I took pity on him because of this, though I was afraid that lurking beneath his quick mind was a mental instability, a defect of character that I was certain would lead him to a troubling circumstance. As one of the brigade medical personnel, I decided to write a memorandum to Captain Ono, the physician-in-charge, advising that Corporal Endo be evaluated and possibly even relieved of his duties and disarmed; but as with much else in wartime, it was lost, or ignored. I should have understood the corporal’s strange behavior to be an alarm — for example, he had placed among the photographs of his elders in the small shrine next to his bed several of the newly traded pictures, and actually cut out certain lurid forms and applied them in a most dishonoring fashion beside the portraits of his stolid-faced grandparents. When I lingered over this personal shrine, the corporal assumed I was admiring his artistry and even offered to refurbish mine if I so desired.

This was in the early fall of 1944, when it seemed our forces were being routed across the entire region. Ever since Admiral Yamamoto’s transport plane had been ambushed and destroyed by American fighter planes some eighteen months before, the general mood and morale, if still hopeful, had certainly not been as ebullient and brash as it was in the high, early times of the war, when the Burma Road fell, and Mandalay. And now with our being under threat of attack from British and American dive-bombers — though none seemed to come for us, as if we’d been forgotten — the behaviors of the brigade, and most notably of Corporal Endo, grew increasingly more extreme. Sometimes, if one stood outside the communications tent, one could hear him talking to himself in a singsong voice, pretending — as he readily admitted to me — to be a film star like Marlene Dietrich or Claudette Colbert in the midst of a romantic seduction. Of course the corporal didn’t speak English, but he memorized well enough certain dramatic tones and utterances such that his gibberish seemed almost real. Others had heard him do this as well, and there was soon suspicion among some of the officers that the corporal was a homosexual, and one of the captains even asked me if in my opinion he was a threat to the other men, like a contagion that should be checked. I told him I did not think so, but that I would be watchful of his activities and make a full report.
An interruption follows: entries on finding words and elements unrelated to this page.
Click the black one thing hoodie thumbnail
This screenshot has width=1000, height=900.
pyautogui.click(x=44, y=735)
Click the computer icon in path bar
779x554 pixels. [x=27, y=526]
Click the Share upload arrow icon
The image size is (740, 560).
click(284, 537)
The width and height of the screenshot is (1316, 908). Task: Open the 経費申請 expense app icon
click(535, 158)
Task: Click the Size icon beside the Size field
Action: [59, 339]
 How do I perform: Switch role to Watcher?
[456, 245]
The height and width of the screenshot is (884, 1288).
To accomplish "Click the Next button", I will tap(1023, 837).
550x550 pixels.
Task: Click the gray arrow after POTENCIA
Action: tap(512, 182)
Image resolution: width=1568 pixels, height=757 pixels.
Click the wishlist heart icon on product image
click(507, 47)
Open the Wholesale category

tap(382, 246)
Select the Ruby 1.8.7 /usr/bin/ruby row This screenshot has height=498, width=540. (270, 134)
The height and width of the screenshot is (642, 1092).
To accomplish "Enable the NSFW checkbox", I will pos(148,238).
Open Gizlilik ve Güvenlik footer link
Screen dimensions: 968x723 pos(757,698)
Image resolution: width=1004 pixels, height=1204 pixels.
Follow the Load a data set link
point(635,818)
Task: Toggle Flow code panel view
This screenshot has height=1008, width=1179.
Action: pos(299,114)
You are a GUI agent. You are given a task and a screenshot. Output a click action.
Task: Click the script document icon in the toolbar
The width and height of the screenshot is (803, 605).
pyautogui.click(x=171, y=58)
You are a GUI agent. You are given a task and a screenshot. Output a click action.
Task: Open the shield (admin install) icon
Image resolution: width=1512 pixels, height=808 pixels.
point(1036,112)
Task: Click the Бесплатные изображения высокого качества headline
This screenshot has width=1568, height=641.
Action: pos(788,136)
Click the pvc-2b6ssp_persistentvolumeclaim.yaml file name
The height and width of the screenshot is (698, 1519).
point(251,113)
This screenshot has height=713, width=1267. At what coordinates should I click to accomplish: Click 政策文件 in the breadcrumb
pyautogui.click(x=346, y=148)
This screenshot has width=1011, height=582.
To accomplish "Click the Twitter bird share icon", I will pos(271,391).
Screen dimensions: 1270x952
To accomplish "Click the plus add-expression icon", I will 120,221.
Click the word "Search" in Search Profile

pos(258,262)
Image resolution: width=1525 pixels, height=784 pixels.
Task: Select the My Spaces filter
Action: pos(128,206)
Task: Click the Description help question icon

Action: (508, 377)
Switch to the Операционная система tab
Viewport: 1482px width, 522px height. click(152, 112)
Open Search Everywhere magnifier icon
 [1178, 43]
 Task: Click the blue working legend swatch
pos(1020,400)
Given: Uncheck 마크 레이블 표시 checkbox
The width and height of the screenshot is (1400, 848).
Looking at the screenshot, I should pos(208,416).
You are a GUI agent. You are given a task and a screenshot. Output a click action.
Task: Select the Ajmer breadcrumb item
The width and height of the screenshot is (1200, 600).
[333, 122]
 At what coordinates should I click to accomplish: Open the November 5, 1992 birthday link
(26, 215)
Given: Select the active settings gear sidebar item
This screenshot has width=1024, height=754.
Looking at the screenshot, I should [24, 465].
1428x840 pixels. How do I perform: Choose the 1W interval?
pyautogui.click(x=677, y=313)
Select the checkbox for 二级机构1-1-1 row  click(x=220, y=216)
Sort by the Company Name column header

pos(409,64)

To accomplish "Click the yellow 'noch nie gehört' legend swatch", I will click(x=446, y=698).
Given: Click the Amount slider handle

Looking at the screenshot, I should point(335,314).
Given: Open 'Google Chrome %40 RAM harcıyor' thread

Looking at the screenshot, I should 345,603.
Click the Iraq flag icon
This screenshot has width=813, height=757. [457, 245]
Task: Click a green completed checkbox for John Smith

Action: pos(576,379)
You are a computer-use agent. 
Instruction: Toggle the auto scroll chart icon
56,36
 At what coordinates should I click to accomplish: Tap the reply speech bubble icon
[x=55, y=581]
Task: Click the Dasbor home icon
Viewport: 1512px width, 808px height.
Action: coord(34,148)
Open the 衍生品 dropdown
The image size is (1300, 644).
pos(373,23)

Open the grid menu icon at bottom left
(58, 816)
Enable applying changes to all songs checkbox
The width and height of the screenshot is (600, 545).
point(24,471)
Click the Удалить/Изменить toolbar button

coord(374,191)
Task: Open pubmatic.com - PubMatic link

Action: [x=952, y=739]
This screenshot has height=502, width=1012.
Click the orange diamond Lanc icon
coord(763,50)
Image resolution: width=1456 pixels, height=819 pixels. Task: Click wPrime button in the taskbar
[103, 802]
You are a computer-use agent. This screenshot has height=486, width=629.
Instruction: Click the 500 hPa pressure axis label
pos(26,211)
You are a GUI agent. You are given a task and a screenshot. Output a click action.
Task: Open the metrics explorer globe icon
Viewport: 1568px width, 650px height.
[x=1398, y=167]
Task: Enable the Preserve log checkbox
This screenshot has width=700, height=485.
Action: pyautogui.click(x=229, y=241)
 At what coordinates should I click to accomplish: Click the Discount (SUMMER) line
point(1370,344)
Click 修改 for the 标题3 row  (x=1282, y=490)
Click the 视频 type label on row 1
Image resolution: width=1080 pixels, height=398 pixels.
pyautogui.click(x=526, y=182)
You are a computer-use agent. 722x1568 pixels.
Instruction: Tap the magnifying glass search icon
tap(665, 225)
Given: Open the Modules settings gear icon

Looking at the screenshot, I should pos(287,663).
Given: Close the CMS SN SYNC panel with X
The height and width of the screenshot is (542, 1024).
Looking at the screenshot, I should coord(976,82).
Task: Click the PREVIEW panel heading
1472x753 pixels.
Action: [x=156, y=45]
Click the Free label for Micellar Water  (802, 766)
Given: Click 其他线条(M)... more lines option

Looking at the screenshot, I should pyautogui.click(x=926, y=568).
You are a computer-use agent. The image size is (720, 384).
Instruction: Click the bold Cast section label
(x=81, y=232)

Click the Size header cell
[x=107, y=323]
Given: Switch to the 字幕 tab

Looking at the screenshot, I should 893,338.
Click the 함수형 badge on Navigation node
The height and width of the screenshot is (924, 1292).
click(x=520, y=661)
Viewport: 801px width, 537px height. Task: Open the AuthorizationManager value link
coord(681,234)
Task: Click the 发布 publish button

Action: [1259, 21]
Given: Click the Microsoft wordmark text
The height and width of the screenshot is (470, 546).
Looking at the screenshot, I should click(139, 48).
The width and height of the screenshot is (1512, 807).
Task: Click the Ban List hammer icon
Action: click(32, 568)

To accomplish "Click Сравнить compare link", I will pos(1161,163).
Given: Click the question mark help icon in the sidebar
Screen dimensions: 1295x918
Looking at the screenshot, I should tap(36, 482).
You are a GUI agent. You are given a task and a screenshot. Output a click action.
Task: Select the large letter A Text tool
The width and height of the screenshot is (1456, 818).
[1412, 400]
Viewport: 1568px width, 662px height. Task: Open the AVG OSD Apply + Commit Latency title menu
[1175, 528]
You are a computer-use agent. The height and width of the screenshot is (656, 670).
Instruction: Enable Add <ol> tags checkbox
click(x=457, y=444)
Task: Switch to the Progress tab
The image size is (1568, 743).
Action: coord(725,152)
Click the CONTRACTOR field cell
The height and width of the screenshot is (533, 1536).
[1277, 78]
I knew, of course, that the corporal was constituted like most men. And not because of his interest in pornography, which was all too typical and rampant around the base. His unusual conduct was, I believe, a simple by-product of the deepening atmosphere of malaise and fear. I myself had developed a minor skin condition on the lower calves, and I was treating many others for similar irritations such as boils and scalp rashes and an unusual variety of fungal infections. It seemed the whole encampment was afflicted. Corporal Endo had no such physical problems, save his acne, and so I began to consider the possibility that his expressions were of a besieged mind, one perhaps innately tenuous and fragile and now — under duress — grown sickly and ornate.